Mit 67 Prozent sind gut zwei Drittel der Deutschen einer Umfrage zufolge für die Abschaffung der Kirchensteuer. In der am Freitag von der Bild-Zeitung veröffentlichten Insa-Befragung gaben 55 Prozent der Befragten an, sie fänden ein System gut, in dem jeder Steuerzahler einen Teil seines Einkommens für einen guten Zweck gibt - dies dann mit Wahlmöglichkeit für Kirchen, Hilfsorganisationen oder Umweltverbände. Insa befragte am Mittwoch 1005 Deutsche repräsentativ.

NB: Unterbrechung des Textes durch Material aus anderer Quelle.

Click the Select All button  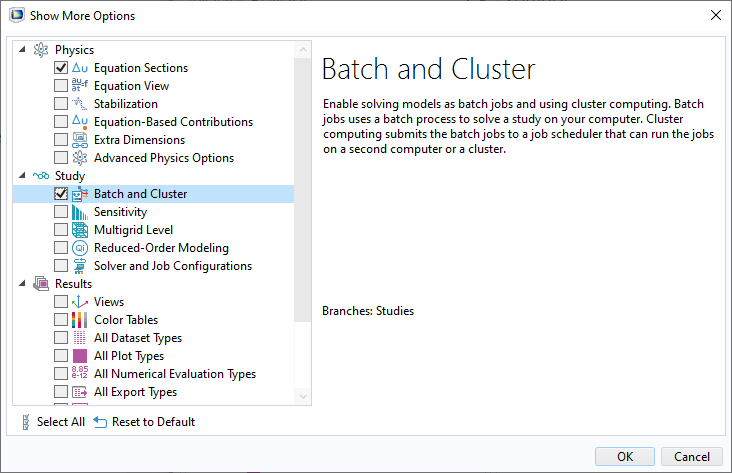pos(53,422)
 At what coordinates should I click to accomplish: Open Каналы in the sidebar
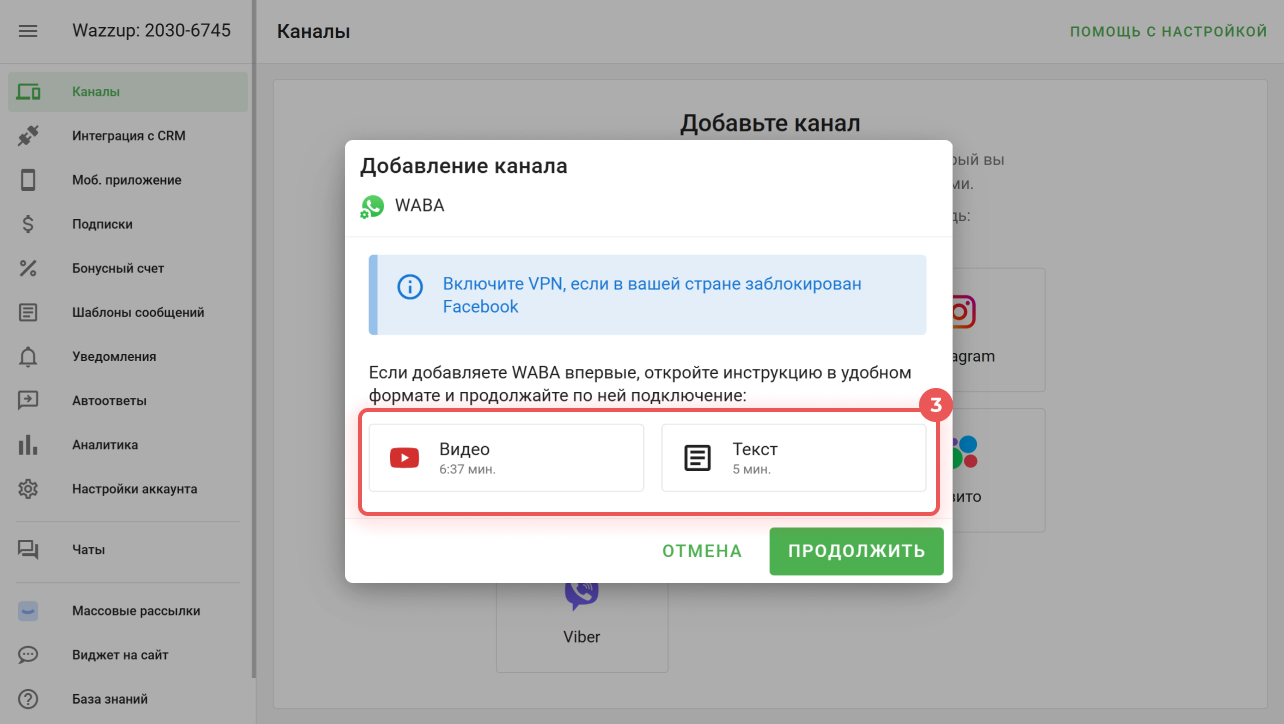point(96,92)
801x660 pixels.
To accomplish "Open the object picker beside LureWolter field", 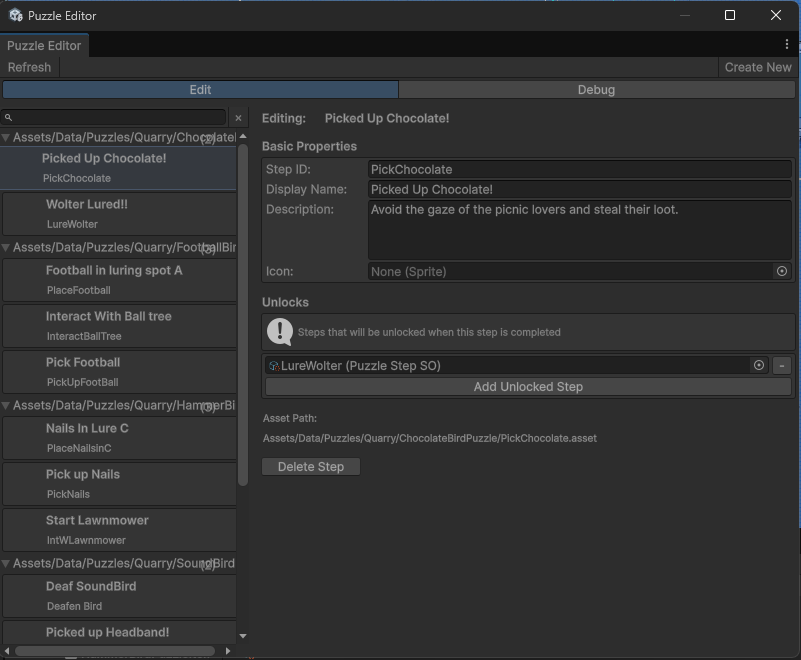I will [x=759, y=365].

Trotz Rekordzahlen bei den Kirchenaustritten hatten die Kirchensteuereinnahmen zuletzt mit 12,7 Milliarden Euro einen Rekordwert erreicht. Der katholische Eichstätter Bischof Gregor Hanke forderte in der Bild völlig neue Finanzierungskonzepte für die Kirchen. „Die Kirche ist gut beraten, nach Wegen alternativer Finanzierung zu suchen, da das deutsche Kirchensteuersystem kein Zukunftsmodell sein dürfte“, sagte er. Ein „abrupter Ausstieg“ aus dem System sei allerdings nicht möglich.

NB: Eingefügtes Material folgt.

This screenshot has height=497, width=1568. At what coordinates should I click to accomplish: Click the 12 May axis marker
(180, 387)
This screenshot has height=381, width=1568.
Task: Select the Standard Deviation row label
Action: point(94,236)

2021 hatte die katholische Kirche rund 6,7 Milliarden Euro Steuern eingenommen, auf die 20 evangelischen Landeskirchen in Deutschland entfielen etwa 6 Milliarden Euro. Die Kirchensteuer wird von Kirchenmitgliedern als Zuschlag zur Einkommens-, Lohn- und Kapitalertragssteuer gezahlt. Sie wird von den Finanzämtern der jeweiligen Länder eingezogen, die dafür eine Aufwandsentschädigung einbehalten.